> [Provided records]
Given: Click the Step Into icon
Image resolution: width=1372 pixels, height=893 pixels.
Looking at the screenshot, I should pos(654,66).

* * *

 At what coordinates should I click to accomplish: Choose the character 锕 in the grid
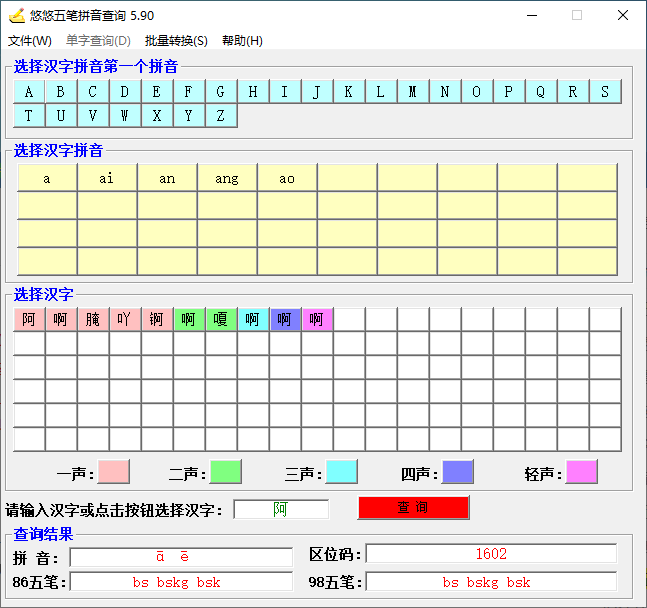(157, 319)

> [Exercise brief] Give only the number of lines above that contain the string "should". Case counts.

> [Response for this exercise] 2